[Detection of mosaicism in women with Turner's syndrome using fluorescence in situ hybridization].

Background: According to the literature approximately 50% of patients with Turner's syndrome have karyotype 45,X in every cell, the rest have two or more cell lines with mosaics of sex chromosomes. New methods have shown that the mosaicism is probably more frequent than expected from classical cytogenetics examinations. The aim of this study was to detect numerical changes of sex chromosomes in mitoses and interphase nuclei of cultivated peripheral lymphocytes of patients with Turner's syndrome by means of FISH, to compare the sensitivity of classical and molecular-cytogenetic methods and to estimate the values obtained in 10 control healthy females with karyotype 46,XX.

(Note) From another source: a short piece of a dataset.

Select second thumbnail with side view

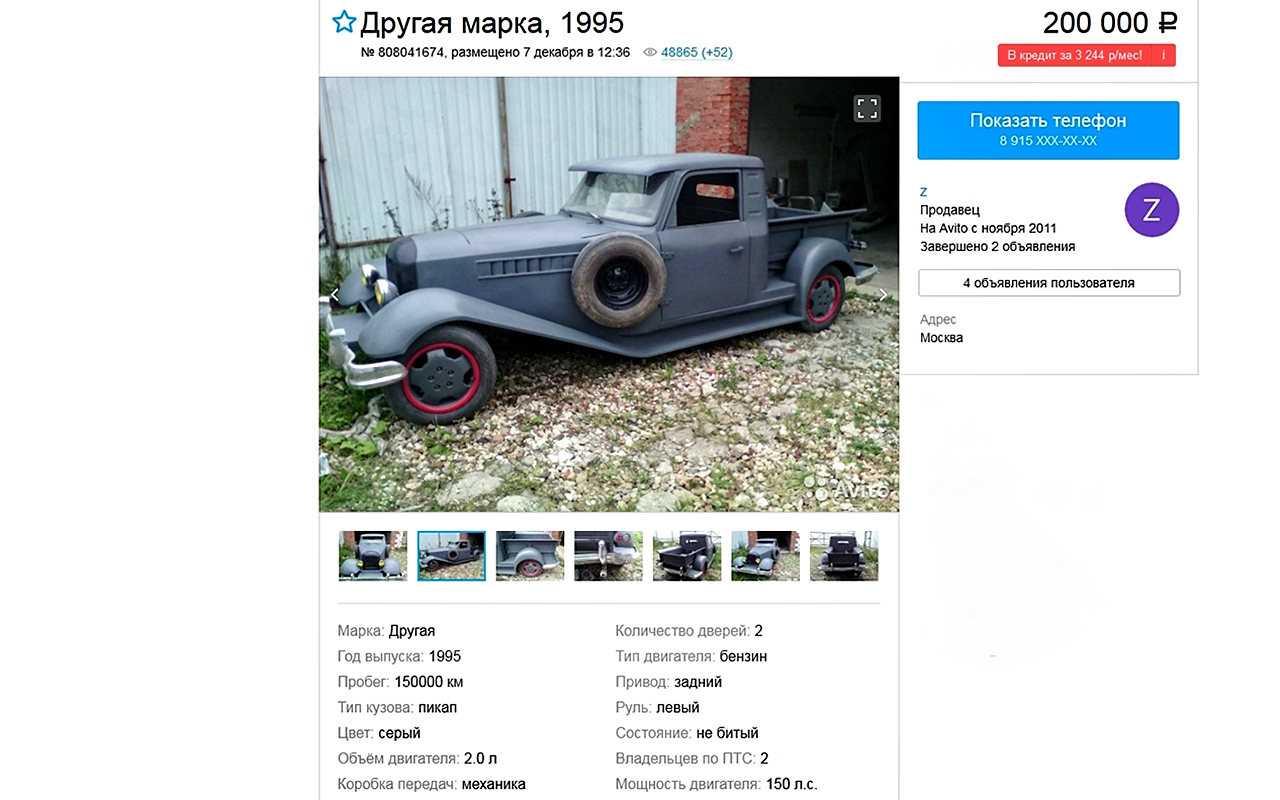point(451,556)
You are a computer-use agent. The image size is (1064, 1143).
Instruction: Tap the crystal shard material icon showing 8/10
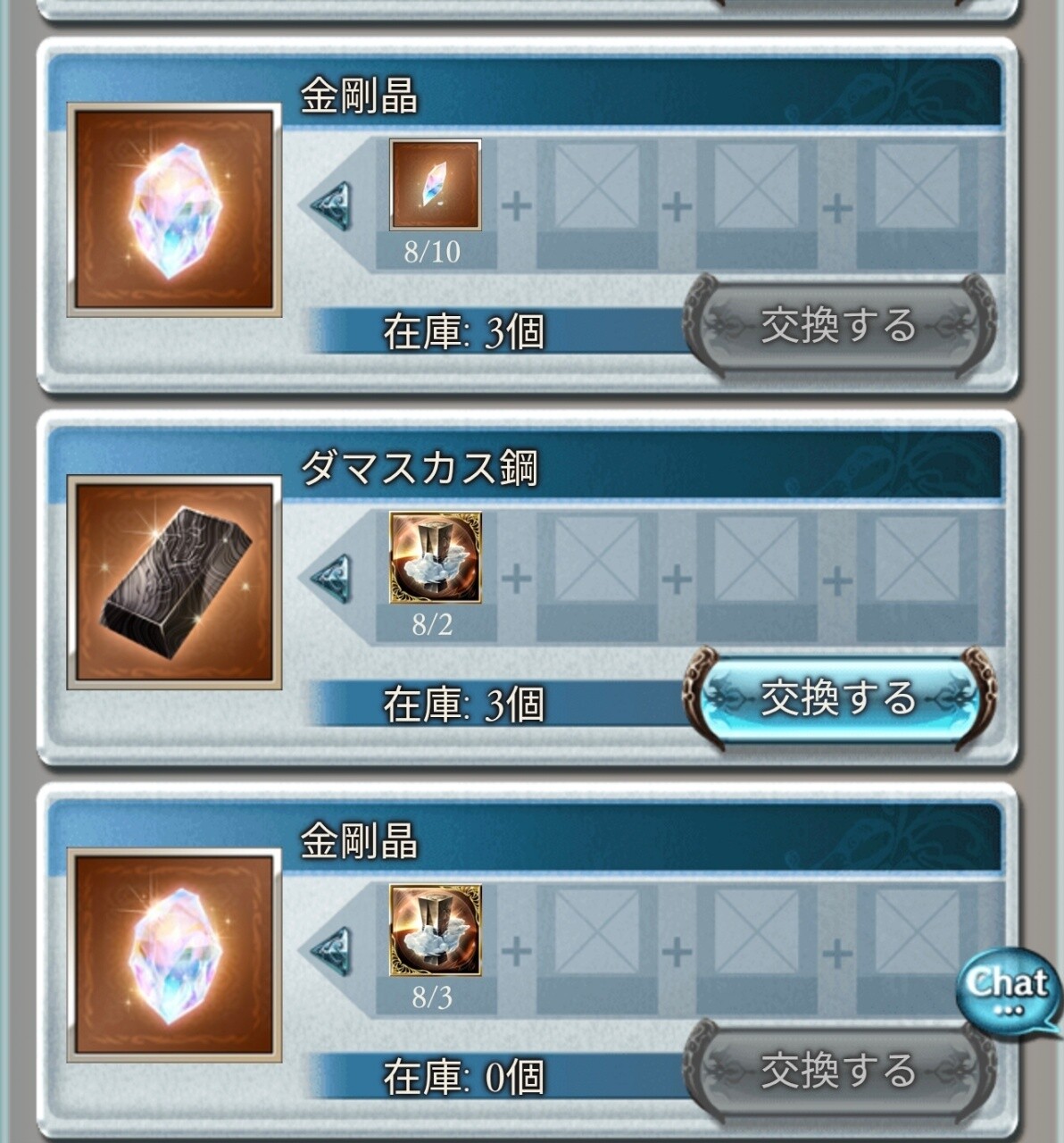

Methods and Results: 18 females with Turner's syndrome were examined. Karyotype 45,X was found by classical cytogenetics in all cells of 9 females. The 9 remaining patients had sex chromosome mosaicism of two or more clones. In all patients FISH confirmed the results of classical cytogenetic methods and in 6 patients (30%) it revealed other clones previously not detected.
Conclusions: Higher sensitivity of FISH enables more precise detection of mosaicism of cell lines than classical cytogenetics and this technique is more suitable for examinations of patients with Turner' syndrome.